■ Instructions for the task
Read through the lines below and copy the ones holding the string "Switch".
(Source records)
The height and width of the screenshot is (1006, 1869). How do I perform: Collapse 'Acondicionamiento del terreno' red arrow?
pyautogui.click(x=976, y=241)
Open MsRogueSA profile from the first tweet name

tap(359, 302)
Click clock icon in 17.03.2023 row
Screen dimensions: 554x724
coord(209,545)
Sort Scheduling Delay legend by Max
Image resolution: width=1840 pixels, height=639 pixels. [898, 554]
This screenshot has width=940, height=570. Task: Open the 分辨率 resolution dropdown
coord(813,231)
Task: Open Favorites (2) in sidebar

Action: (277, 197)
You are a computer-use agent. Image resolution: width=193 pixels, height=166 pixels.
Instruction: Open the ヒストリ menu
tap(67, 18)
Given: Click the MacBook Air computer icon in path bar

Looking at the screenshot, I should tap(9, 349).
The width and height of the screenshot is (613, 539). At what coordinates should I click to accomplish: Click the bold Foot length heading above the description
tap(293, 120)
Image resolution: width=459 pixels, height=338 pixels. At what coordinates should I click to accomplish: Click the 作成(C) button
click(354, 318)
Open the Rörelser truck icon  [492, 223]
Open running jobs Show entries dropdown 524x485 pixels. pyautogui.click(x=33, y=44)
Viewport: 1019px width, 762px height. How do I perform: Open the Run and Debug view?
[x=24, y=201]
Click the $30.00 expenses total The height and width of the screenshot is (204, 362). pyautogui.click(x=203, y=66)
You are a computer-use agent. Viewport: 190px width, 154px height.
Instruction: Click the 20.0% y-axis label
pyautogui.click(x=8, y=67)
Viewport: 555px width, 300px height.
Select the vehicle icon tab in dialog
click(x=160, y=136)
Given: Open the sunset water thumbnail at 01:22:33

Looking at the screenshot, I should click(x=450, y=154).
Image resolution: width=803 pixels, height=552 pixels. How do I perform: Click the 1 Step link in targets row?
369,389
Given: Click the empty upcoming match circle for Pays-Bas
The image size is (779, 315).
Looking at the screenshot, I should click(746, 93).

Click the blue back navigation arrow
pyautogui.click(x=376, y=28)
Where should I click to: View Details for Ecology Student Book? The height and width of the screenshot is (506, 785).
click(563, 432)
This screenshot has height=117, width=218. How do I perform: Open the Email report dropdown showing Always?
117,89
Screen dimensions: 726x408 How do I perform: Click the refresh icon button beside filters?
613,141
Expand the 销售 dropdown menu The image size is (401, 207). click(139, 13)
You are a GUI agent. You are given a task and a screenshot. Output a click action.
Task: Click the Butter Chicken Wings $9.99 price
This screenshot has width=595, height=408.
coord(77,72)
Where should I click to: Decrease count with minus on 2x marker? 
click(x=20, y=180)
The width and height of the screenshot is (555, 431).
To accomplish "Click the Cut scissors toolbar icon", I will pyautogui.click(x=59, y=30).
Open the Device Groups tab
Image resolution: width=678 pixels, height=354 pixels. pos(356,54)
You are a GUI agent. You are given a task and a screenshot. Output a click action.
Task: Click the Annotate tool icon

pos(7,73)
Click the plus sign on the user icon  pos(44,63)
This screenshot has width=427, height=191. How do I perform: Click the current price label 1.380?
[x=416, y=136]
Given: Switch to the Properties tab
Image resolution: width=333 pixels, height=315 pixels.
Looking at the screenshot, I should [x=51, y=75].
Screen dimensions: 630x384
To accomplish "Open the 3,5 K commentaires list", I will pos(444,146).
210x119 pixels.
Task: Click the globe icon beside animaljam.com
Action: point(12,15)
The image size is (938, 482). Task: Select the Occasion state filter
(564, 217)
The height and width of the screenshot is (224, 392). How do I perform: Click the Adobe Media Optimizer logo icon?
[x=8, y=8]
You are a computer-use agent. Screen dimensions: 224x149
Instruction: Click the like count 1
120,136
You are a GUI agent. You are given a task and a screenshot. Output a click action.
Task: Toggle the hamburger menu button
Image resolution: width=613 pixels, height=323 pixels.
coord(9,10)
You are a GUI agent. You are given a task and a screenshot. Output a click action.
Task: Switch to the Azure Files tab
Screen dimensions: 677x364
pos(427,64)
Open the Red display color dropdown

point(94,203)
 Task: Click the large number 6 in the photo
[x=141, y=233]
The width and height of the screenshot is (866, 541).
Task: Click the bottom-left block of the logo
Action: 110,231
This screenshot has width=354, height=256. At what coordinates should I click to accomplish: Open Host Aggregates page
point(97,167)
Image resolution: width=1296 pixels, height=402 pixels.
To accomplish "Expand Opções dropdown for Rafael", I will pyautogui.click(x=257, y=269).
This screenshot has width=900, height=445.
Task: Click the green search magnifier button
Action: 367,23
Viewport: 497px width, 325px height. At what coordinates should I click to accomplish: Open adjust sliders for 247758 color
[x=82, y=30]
(End Source records)
■ Result below
Given: Switch to the Properties tab
Task: Switch to the Azure Files tab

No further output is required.